Teneffüs olduğunda Batu'ya dönmüştüm.

"Sen nerden öğrendin bu konuları?" soruları doğru yapmama şaşırmıştı. Yaa ben bile kabul edemiyorum bu konuları bildiğimi Batu ne yapsın? Şaşırmakta haklıydı.

"Zeki abim ve arkadaşı birazcık yardımcı oldular."

"Şaka yapıyorsun?" Başımı olumsuz anlamda salladım. Sonra tekrar konuşmaya başladı.

"Hangisi?"

"Ayazzz." Diye bağırdım.

Biz biraz daha konuştuktan sonra zil çalmıştı.

Sınava girmiştik. Kolaylıkla bütün soruları yapmıştım. Batu'ya baktığımda iki sorusu boştu. Hemen bacağına hafifçe vurarak kağıdımı işaret ettim. Anlamış olacakki yapamadığı soruları işaretledi.

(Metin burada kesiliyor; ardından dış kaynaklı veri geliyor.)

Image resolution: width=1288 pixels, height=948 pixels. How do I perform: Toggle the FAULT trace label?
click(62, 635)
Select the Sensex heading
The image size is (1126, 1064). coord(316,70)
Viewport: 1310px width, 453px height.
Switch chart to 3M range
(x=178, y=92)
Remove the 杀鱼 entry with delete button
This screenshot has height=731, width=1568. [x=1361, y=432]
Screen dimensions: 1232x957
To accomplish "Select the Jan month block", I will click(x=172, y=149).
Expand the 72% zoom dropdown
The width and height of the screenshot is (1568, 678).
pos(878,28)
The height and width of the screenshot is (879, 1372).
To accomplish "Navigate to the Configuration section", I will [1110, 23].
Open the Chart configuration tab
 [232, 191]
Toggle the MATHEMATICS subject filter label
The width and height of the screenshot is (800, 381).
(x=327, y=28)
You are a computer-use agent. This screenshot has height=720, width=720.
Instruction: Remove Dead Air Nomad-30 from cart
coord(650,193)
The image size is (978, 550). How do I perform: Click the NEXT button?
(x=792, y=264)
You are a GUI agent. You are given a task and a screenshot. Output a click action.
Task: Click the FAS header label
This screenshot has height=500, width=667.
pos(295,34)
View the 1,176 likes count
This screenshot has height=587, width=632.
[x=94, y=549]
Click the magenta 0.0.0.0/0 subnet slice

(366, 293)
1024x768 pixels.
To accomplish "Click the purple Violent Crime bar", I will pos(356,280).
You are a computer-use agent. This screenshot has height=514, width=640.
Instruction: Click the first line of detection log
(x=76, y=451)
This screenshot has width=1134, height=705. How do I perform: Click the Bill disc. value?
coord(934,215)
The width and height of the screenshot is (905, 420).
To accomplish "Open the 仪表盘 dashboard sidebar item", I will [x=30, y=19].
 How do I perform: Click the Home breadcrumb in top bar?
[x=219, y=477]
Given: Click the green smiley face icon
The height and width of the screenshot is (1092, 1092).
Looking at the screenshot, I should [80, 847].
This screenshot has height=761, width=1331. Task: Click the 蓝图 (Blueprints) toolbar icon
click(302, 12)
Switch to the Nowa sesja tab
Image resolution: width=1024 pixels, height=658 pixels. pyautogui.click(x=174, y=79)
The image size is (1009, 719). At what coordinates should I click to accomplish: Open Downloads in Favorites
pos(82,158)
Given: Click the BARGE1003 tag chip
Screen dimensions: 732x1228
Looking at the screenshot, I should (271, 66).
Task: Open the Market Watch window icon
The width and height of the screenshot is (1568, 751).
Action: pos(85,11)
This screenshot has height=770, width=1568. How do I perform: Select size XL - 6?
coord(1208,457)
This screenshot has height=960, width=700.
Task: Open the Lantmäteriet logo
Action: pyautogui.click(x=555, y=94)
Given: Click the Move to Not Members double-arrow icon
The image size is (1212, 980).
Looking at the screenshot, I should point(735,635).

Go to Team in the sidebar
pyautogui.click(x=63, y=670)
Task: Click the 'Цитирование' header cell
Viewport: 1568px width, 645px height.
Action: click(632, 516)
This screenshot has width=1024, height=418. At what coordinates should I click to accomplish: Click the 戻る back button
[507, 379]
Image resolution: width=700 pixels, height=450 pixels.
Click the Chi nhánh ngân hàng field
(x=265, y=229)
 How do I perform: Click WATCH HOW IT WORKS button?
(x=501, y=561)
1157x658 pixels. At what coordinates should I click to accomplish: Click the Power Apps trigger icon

Biliyorum yaptığım yanlış hatta yaptığımız. Ama ne yapayım öğrenci olan herkes bir kez de olsa kopya alıp vermiştir. Böyle düşünerek vicdanımı rahatlattım.

Sonunda zil çalmıştı. Biz de kâğıtlarımızı vermiştik.

Ilayda ve Batu'ya dönerek "Kantine inelim mi?" diye sordum. Bu fizik beni acıktırmıştı resmen ya.

İlayda hiç beklemeden konuştu.

"Şey gidelim, hem sizi tanıştırmak istediğim biri var?"

Tanıştırmak istediği biri mi?

Kim ki?

Ne alaka biz ve biri?

Neyse öğreniriz birazdan.

"Eee o zaman gidelim hemen." dedim. Ve Batu'nun kolundan tutup sıradan kalkmasını sağladım.

Kantine geldiğimizde çikolata ve süt alıp Ilayda'yı takip etmeye başladık. Cam kenarında bir masaya doğru ilerliyordu.

Batu yanımda sanki önceden olacakları sezmiş gibi dümdüz yürüyordu.

Cam kenarındaki masaya geldiğimizde Batu kadar olmasa da gayet yakışıklı bir çocuk vardı.

İlayda kocaman gülerek çocuğa sarıldı.

Batu'ya baktığımda öylece onları izliyordu.

İlayda bize dönüp "Erkek arkadaşım Edis."

Nasıl ya ne arkadaşı ne arkadaşı..

Biz niye şimdi öğreniyoruz?

Kendi kendime düşünmeyi bırakıp Batu'ya döndüm.

Yüzü kıpkırmızı Edis'e bakıyordu. Yumruğunu sıktığını gördüğümde daha da kötü hissetmiştim kendimi.

Edis bize dönüp "Merhaba. İlayda sizden çok bahsetti tanışmak bugüne kısmetmiş." samimî bir gülüşü yoktu. Aşırı itici gelmişti yüzü.

Batu Ilayda'ya son bir bakış atıp koşar adımlarla kantinden çıkmaya başladı.

Ben de peşinden...

Biricik Batu'm bunu haketmemişti...

Keşke İlayda ile bu kadar vakit geçirmesine izin vermeseydim, belki de bu kadar bağlanmazdı.